▶ **TASKS TO COMPLETE**
(1) What kind of program is Nohang, according to the Nohang page?
(2) Offset the coordinates in the answers of the records by adding 59 to every number. Rewrite only the records from the line that contains "Image resolution: width=1440" through the line that contains "click(x=182, y=1256)", with the requests included and both ends kept.

▶ **SELECTION**

——————————

223 lines
12 KiB
Markdown
223 lines
12 KiB
Markdown
|
|
# Nohang
|
|
|
|
Nohang is a highly configurable daemon for Linux which is able to correctly prevent [out of memory](https://en.wikipedia.org/wiki/Out_of_memory) (OOM) and keep system responsiveness in low memory conditions.
|
|
|
|
## What is the problem?
|
|
|
|
OOM conditions may cause [freezes](https://en.wikipedia.org/wiki/Hang_(computing)), [livelocks](https://en.wikipedia.org/wiki/Deadlock#Livelock), drop [caches](https://en.wikipedia.org/wiki/Page_cache) and processes to be killed (via sending [SIGKILL](https://en.wikipedia.org/wiki/Signal_(IPC)#SIGKILL)) instead of trying to terminate them correctly (via sending [SIGTERM](https://en.wikipedia.org/wiki/Signal_(IPC)#SIGTERM) or takes other corrective action). Some applications may crash if it's impossible to allocate memory.
|
|
|
|

|
|
|
|
Here are the statements of some users:
|
|
|
|
> "How do I prevent Linux from freezing when out of memory?
|
|
Today I (accidentally) ran some program on my Linux box that quickly used a lot of memory. My system froze, became unresponsive and thus I was unable to kill the offender.
|
|
How can I prevent this in the future? Can't it at least keep a responsive core or something running?"
|
|
|
|
— [serverfault](https://serverfault.com/questions/390623/how-do-i-prevent-linux-from-freezing-when-out-of-memory)
|
|
|
|
> "With or without swap it still freezes before the OOM killer gets run automatically. This is really a kernel bug that should be fixed (i.e. run OOM killer earlier, before dropping all disk cache). Unfortunately kernel developers and a lot of other folk fail to see the problem. Common suggestions such as disable/enable swap, buy more RAM, run less processes, set limits etc. do not address the underlying problem that the kernel's low memory handling sucks camel's balls."
|
|
|
|
— [serverfault](https://serverfault.com/questions/390623/how-do-i-prevent-linux-from-freezing-when-out-of-memory#comment417508_390625)
|
|
|
|
Also look at [Why are low memory conditions handled so badly?](https://www.reddit.com/r/linux/comments/56r4xj/why_are_low_memory_conditions_handled_so_badly/) (discussion with 480+ posts on r/linux).

——————————

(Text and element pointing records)
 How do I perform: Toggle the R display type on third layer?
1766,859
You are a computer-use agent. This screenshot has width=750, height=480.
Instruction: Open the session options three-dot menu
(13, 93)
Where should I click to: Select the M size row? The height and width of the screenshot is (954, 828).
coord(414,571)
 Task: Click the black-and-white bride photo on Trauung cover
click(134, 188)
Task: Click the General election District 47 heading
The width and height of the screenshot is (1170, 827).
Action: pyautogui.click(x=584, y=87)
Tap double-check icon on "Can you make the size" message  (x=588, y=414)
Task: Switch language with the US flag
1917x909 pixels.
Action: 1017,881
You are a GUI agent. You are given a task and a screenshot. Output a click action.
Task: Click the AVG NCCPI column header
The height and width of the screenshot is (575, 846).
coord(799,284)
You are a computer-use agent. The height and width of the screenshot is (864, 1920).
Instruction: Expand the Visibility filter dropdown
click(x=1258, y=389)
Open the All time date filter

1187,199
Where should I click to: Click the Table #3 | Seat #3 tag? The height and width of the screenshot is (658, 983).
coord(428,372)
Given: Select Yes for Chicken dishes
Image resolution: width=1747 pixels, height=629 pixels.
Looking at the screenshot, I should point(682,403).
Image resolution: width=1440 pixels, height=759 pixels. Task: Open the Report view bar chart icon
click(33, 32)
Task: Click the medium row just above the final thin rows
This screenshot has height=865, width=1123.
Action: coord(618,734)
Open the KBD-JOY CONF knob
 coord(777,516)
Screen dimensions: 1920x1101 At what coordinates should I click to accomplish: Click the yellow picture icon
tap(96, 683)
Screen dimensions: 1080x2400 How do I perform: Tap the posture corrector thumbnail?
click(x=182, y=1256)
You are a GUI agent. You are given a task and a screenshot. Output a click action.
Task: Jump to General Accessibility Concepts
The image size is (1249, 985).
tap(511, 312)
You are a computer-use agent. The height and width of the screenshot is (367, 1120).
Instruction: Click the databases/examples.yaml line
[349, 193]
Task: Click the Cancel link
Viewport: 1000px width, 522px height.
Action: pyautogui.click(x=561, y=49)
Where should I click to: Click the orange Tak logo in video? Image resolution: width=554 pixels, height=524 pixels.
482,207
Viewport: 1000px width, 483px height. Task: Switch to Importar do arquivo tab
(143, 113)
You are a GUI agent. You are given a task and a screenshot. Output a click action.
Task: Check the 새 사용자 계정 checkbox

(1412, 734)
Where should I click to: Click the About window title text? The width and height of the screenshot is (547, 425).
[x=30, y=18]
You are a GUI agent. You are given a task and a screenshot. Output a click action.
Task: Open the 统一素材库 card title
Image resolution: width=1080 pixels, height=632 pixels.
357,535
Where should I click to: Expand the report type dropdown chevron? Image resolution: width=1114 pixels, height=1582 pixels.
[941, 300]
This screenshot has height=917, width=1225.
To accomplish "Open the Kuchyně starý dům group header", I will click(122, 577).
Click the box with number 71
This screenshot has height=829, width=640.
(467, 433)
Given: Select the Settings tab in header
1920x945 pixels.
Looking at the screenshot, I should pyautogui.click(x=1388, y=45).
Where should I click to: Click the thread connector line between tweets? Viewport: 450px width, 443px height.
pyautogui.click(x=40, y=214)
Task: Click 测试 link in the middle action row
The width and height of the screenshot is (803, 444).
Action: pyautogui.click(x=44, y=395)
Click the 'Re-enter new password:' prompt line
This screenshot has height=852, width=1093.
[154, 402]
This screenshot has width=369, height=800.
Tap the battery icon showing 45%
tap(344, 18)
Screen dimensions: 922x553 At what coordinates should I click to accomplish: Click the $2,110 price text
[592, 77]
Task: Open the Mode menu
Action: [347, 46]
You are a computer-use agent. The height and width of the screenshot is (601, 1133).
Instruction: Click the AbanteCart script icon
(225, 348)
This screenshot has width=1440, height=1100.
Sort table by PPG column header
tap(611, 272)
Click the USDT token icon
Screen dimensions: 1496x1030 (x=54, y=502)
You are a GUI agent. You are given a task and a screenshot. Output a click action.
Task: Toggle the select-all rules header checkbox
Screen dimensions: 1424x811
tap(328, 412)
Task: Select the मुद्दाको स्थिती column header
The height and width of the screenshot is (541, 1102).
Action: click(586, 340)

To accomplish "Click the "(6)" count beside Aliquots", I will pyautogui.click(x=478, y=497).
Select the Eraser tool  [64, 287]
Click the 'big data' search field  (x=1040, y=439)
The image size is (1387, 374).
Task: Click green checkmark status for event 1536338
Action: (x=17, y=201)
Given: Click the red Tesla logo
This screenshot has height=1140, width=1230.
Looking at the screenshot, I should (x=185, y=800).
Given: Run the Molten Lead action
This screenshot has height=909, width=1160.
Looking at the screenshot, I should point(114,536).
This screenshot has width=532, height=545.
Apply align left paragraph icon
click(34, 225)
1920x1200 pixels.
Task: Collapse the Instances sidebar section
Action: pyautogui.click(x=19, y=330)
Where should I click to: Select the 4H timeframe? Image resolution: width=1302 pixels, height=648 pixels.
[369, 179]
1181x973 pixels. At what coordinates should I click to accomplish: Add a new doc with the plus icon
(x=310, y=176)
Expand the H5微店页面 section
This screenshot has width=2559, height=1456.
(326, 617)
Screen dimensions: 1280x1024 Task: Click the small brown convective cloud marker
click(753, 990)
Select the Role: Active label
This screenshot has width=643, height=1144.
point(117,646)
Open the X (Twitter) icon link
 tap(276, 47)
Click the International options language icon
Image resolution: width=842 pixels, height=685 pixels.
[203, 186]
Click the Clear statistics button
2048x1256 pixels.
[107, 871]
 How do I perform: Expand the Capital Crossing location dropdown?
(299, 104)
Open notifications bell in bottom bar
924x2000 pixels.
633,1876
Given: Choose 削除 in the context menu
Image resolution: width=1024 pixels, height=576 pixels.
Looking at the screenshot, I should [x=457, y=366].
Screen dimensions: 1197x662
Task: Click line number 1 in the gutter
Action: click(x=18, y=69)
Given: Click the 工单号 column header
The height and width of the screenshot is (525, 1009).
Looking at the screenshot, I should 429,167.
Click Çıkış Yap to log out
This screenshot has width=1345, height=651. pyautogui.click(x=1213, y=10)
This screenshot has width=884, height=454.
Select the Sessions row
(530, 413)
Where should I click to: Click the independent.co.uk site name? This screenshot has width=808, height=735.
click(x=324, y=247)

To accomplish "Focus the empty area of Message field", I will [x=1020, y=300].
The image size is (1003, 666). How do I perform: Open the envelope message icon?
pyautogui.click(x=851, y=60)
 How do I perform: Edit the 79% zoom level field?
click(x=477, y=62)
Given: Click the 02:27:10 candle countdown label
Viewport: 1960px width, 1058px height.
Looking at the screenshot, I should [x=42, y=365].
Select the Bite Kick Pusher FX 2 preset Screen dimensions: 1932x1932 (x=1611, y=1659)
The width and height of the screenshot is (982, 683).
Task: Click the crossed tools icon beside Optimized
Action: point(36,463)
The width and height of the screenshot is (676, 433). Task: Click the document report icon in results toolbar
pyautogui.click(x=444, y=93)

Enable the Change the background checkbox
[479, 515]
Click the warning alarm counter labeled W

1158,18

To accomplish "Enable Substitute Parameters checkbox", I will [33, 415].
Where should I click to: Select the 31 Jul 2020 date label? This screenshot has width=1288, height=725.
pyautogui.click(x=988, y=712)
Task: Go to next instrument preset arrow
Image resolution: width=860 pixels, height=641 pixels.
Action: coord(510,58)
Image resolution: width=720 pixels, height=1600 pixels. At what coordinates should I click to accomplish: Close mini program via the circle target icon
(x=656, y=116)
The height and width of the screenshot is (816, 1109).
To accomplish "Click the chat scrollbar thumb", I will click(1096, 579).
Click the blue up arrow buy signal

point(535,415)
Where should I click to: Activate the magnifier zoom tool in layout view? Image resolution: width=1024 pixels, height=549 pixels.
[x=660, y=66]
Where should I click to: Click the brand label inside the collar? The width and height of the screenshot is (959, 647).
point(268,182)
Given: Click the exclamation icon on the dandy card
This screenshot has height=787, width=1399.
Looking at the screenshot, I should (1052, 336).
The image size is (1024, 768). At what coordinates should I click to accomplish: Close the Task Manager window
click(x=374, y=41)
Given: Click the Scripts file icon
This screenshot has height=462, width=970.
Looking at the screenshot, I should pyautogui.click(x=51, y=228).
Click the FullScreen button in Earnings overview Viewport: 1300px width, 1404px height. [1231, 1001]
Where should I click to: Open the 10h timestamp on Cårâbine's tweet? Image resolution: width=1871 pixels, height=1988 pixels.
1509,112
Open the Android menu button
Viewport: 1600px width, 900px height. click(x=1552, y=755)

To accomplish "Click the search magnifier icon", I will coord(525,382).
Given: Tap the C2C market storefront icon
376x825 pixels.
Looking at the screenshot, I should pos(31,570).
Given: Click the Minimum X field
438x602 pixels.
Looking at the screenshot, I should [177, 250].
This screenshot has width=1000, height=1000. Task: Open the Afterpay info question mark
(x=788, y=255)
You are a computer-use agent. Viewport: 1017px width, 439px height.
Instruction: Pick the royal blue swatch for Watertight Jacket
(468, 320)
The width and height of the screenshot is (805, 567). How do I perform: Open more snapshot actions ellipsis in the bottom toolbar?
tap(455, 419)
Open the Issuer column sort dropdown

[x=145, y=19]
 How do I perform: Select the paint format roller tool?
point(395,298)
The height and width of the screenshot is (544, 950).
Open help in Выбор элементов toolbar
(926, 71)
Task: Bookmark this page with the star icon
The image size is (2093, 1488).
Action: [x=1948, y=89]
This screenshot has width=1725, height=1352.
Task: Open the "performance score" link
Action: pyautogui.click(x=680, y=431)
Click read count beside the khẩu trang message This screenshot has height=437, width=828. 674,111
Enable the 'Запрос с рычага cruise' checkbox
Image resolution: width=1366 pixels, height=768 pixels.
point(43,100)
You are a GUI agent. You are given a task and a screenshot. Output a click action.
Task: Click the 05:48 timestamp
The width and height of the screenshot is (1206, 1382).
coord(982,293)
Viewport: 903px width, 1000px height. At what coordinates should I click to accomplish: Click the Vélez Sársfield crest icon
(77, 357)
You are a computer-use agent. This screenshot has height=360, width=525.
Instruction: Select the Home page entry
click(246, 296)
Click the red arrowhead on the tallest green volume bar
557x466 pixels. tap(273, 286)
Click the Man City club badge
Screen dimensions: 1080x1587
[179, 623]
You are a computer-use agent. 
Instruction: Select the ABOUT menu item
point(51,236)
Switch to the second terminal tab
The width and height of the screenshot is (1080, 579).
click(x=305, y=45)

——————————

▶ **FULL ANSWERS**
(1) A highly configurable daemon for Linux.

(2)
Image resolution: width=1440 pixels, height=759 pixels. Task: Open the Report view bar chart icon
click(92, 91)
Task: Click the medium row just above the final thin rows
This screenshot has height=865, width=1123.
Action: coord(677,793)
Open the KBD-JOY CONF knob
 coord(836,575)
Screen dimensions: 1920x1101 At what coordinates should I click to accomplish: Click the yellow picture icon
tap(155, 742)
Screen dimensions: 1080x2400 How do I perform: Tap the posture corrector thumbnail?
click(x=241, y=1315)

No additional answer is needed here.